Data on the relative effectiveness of anti-VEGF injection compared with focal macular laser photocoagulation are available from RIDE/RISE and VIVID/VISTA in which the control groups were treated with the laser at baseline followed by sham injections. Reviewing data from follow-up to 1 year in VIVID and VISTA, Dr. Zarbin said the laser-treated controls had “marginal improvement” in BCVA, gaining just 0.2 letters and 1.2 letters, respectively.
Across both studies and for both the aflibercept 2 mg every 4-week and 2 mg every 8-week aflibercept cohorts, mean change from baseline BCVA ranged from 10.5 letters to 12.5 letters. Similar results were obtained for ranibizumab in the RIDE/RISE trials.
Serious safety concerns
The potential for cardiovascular complications in patients receiving intravitreal anti-VEGF therapy is explained by understanding that first, the systemic consequences of VEGF blockade include increased propensity to hypertension and thrombosis, and second, patients with DME are already a high-risk group for cardiovascular events.

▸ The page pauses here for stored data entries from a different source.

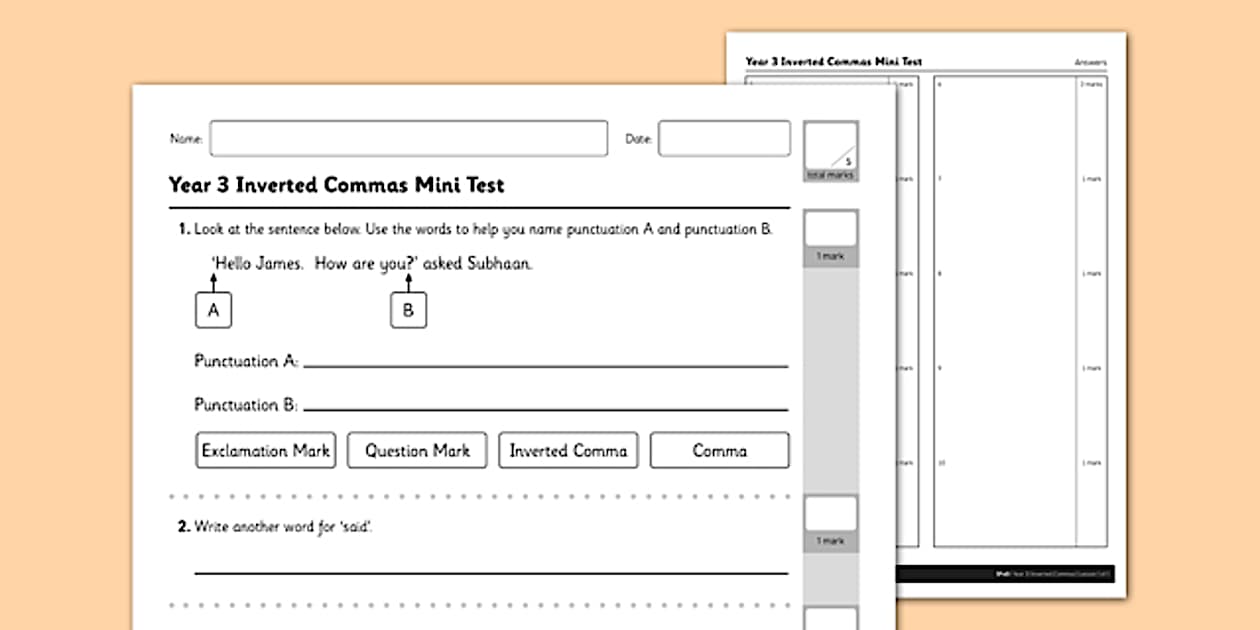
Task: Click the Name input box
Action: (408, 139)
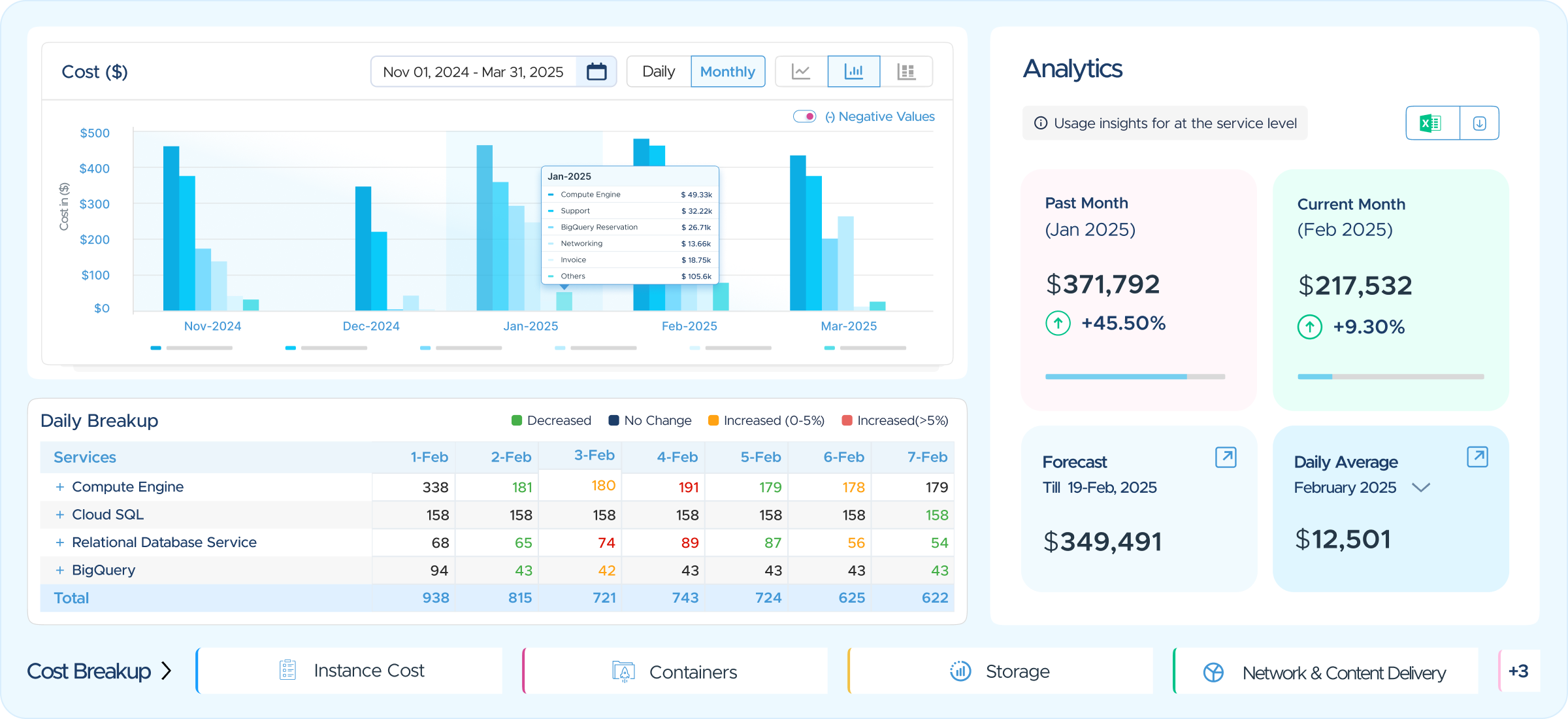Open Forecast card external link icon
1568x719 pixels.
coord(1226,457)
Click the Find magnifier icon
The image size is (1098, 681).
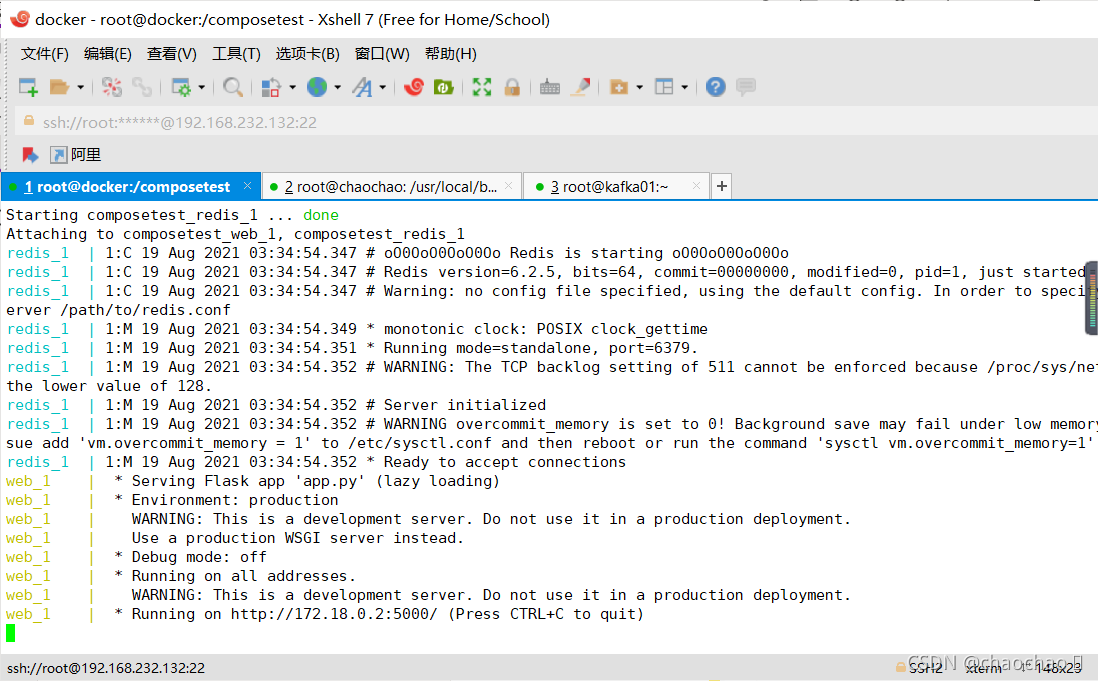coord(233,88)
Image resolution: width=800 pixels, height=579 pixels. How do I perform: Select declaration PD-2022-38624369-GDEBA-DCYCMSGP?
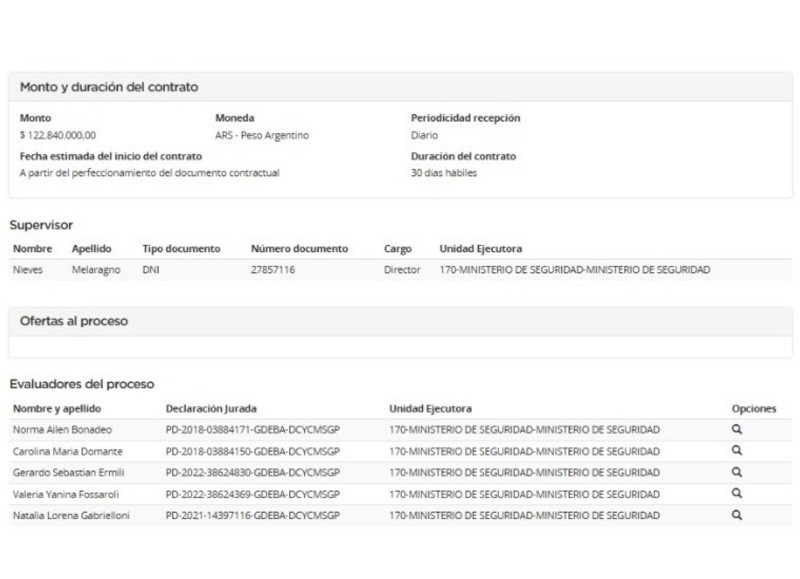(253, 494)
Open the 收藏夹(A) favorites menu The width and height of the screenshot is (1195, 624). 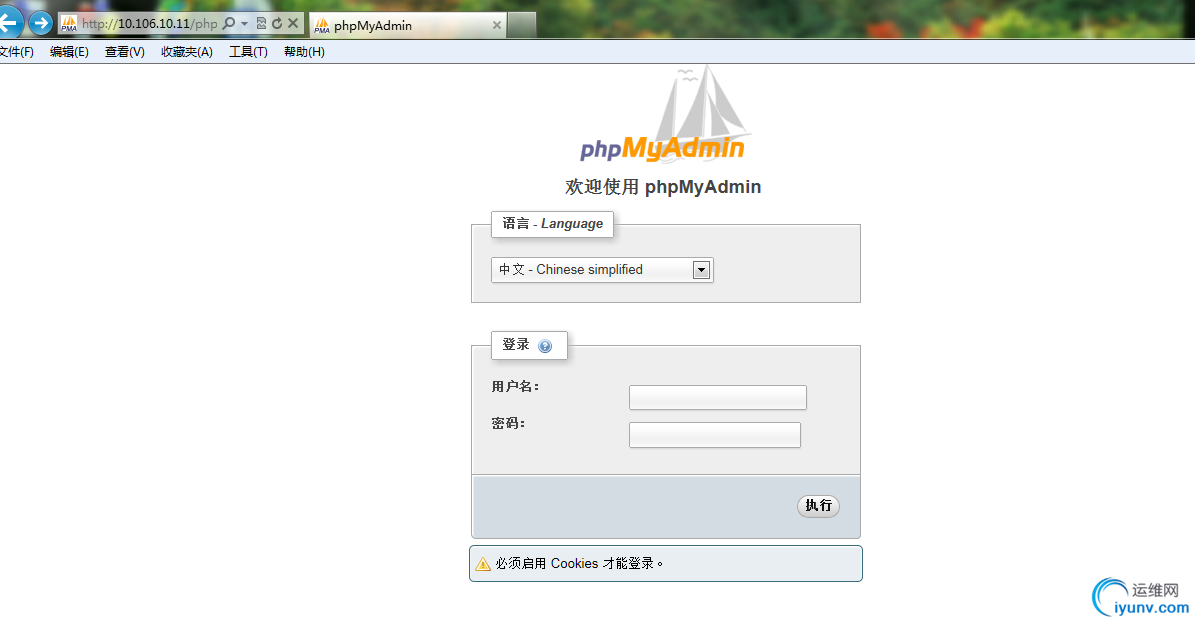coord(187,52)
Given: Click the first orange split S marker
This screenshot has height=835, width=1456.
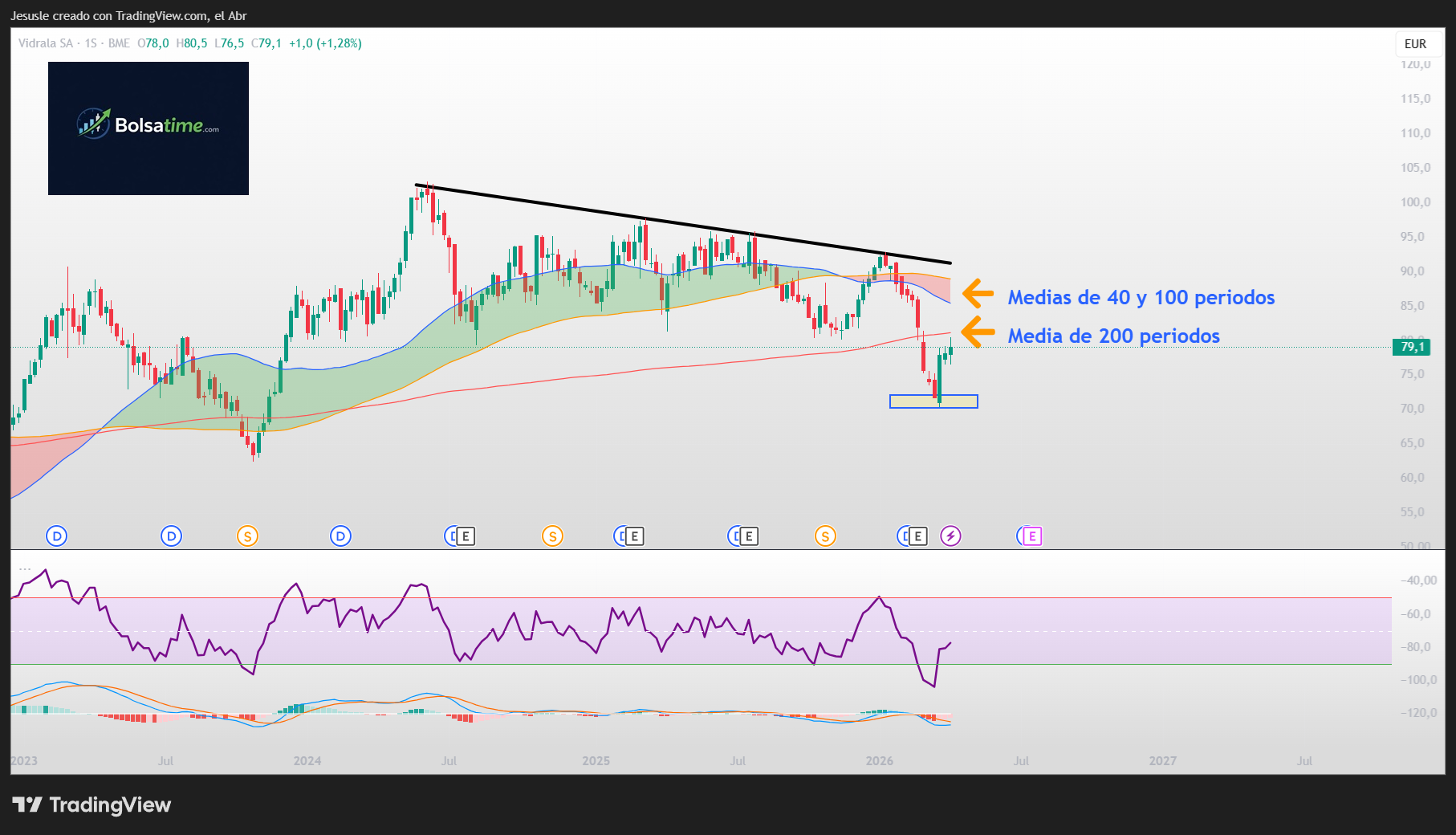Looking at the screenshot, I should 247,536.
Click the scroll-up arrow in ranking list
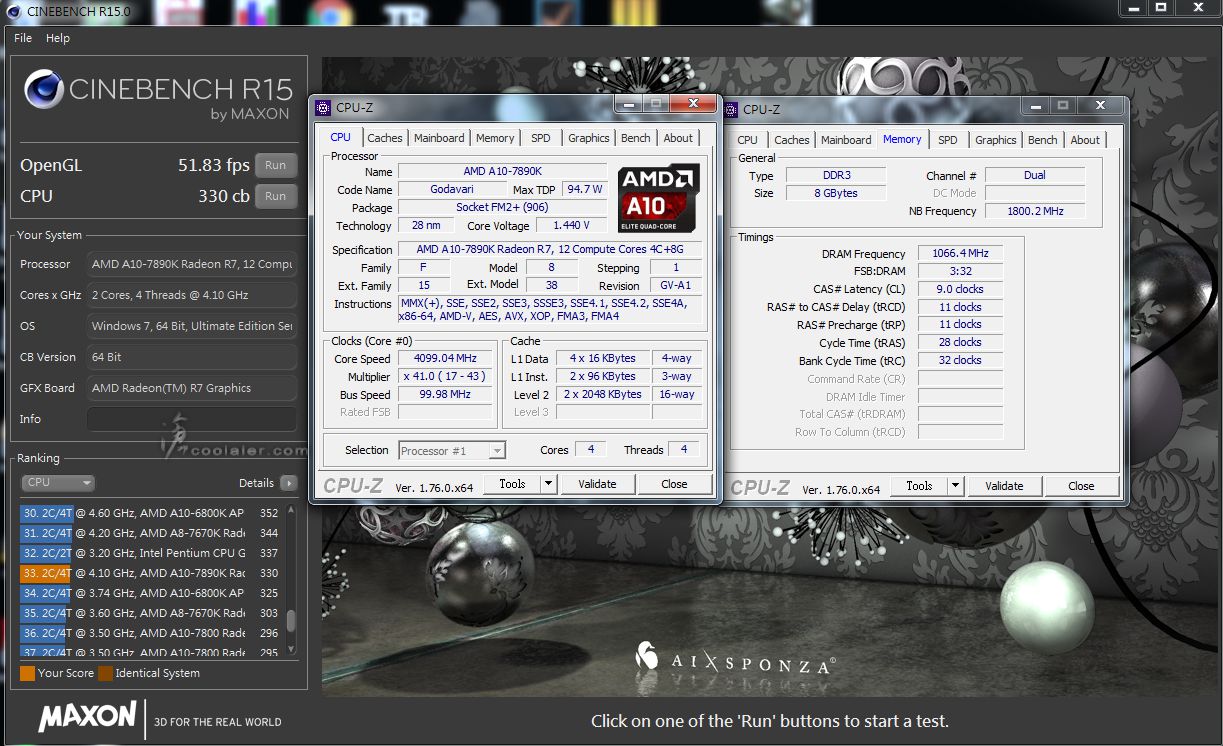The height and width of the screenshot is (746, 1223). point(291,510)
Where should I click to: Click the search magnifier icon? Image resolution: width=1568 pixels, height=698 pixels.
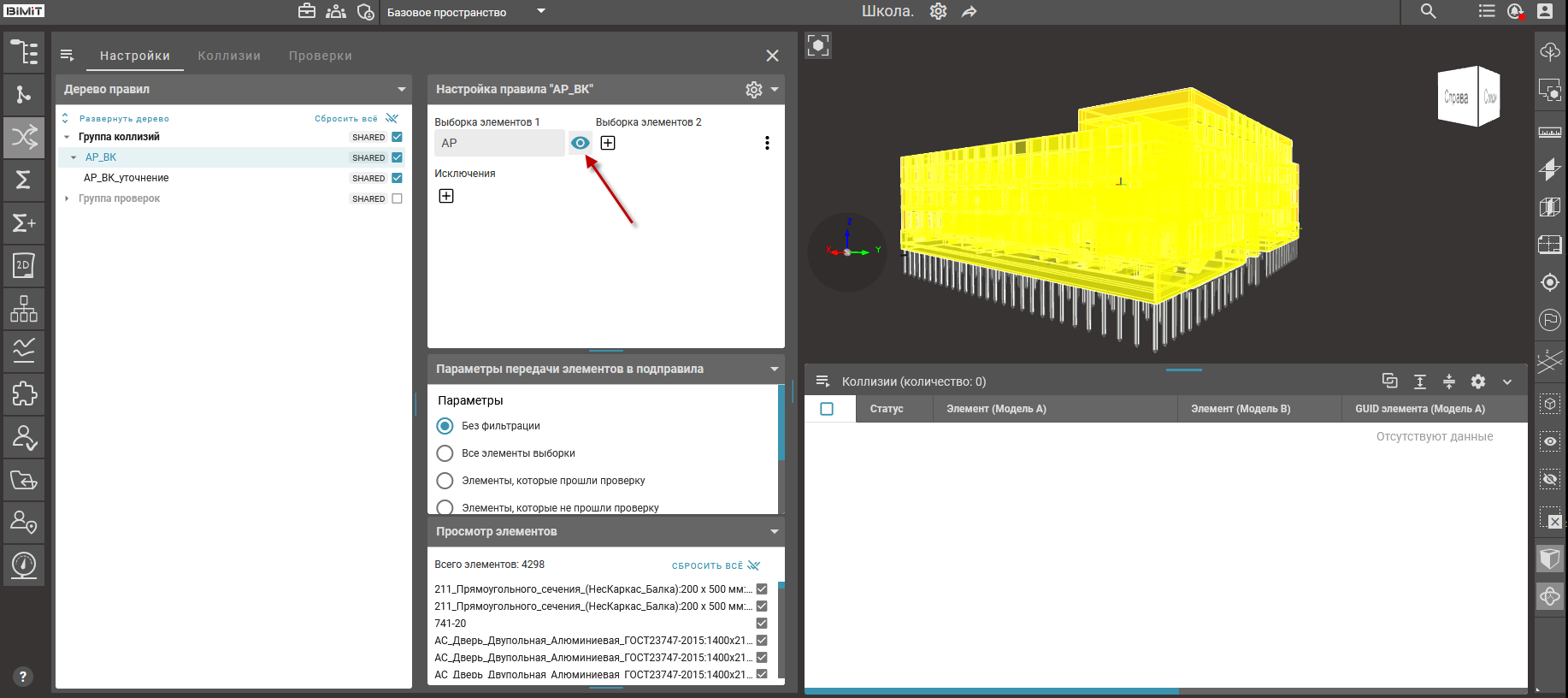pyautogui.click(x=1429, y=11)
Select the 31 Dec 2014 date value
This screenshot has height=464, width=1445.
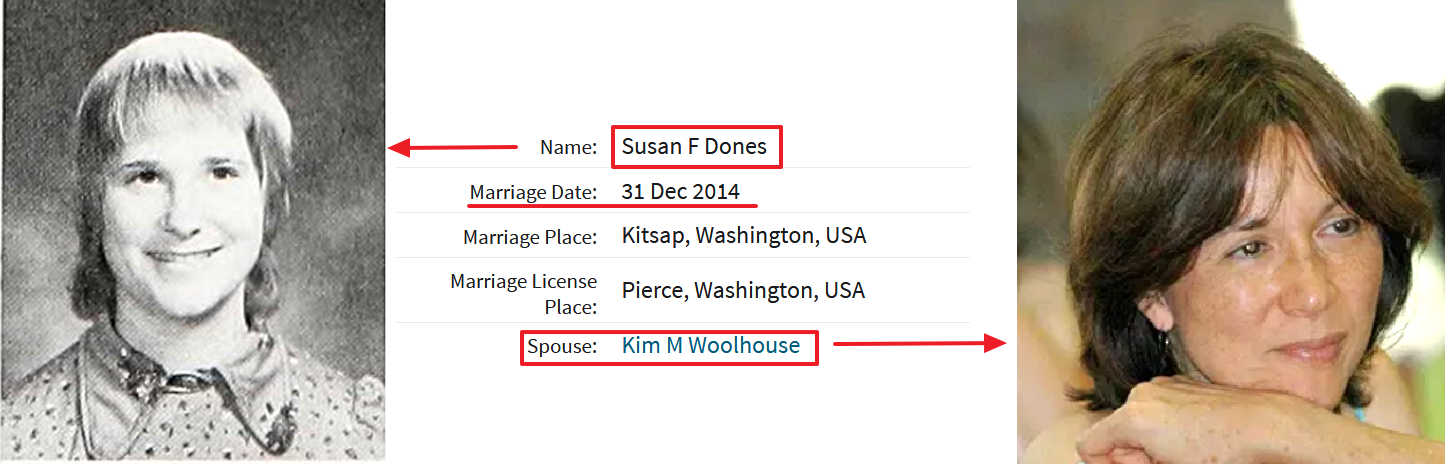(680, 192)
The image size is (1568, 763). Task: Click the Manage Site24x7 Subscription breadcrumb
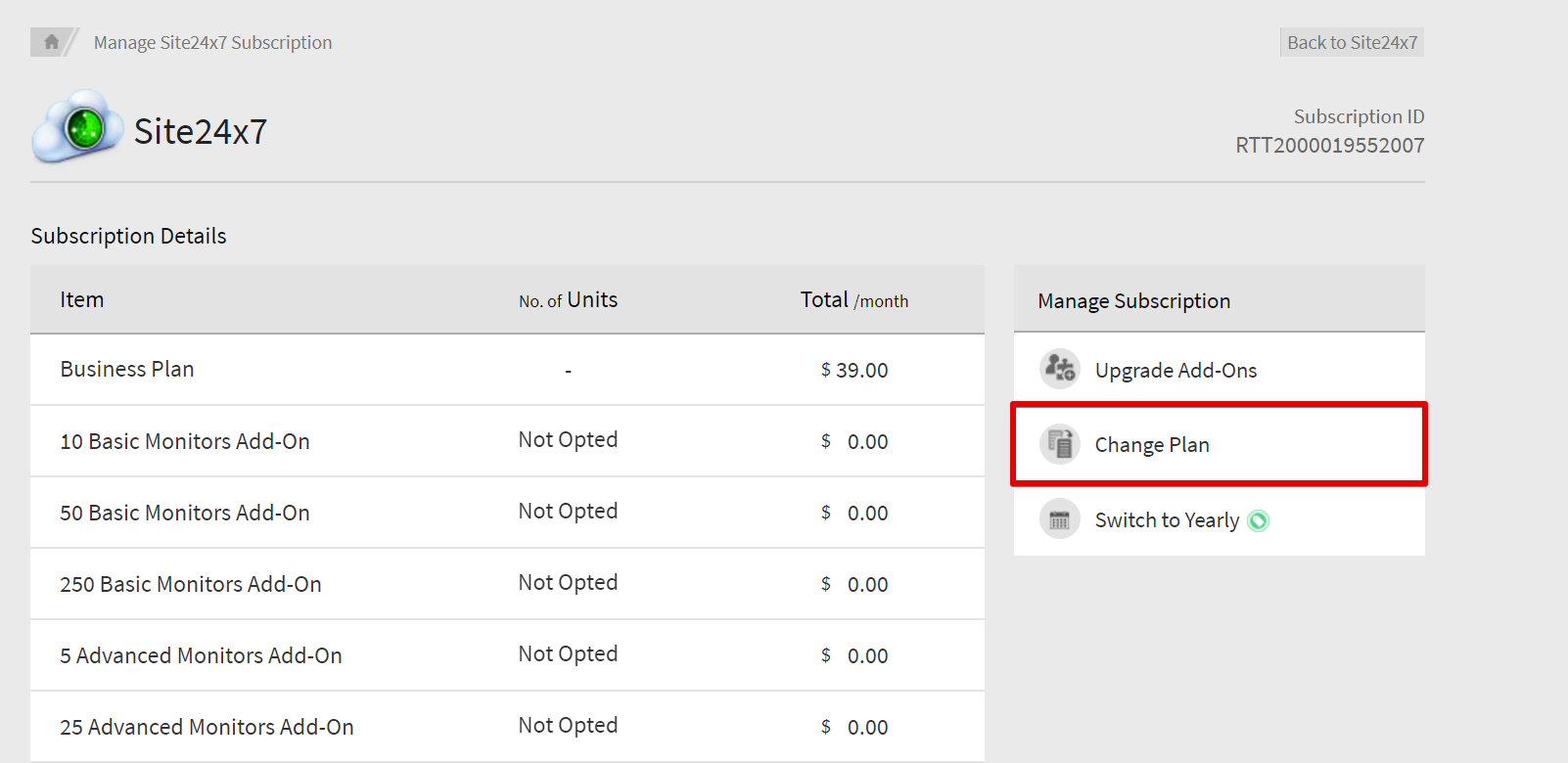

“Patients with diabetes are at risk for microvascular and macrovascular complications,” Dr. Zarbin said. “Looking at data on hospitalizations for cerebrovascular accidents and myocardial infarction shows that patients with DME have higher rates of these events than diabetic patients without DME.”
The systemic safety risks of anti-VEGF therapy for DME were evaluated in a meta-analysis by Avery and Gordon [JAMA Ophthalmol. 2016;134(1):21-29]. They used data from patients receiving monthly anti-VEGF injections in the ranibizumab and aflibercept DME pivotal trials.
They found that after 2 years, the groups with the highest level of exposure to intravitreal ranibizumab or aflibercept (patients receiving monthly injections) had about a 3-fold increased risk of all-cause mortality compared with their respective control groups.
“The risk associated with anti-VEGF therapy persisted in a pooled analysis combining aflibercept and ranibizumab patients,” Dr. Zarbin said. “This risk was both clinically important and statistically significant.”
Marco Zarbin, MD, PhD
This article is based on a presentation given by Dr. Zarbin at the 2017 Retina World Congress. He is a consultant to Boerhinger Ingelheim, Coherus Bioscienes, Isarna Therapeutics, Roche/Genentech, Novartis Pharma AG, and Ophthotech.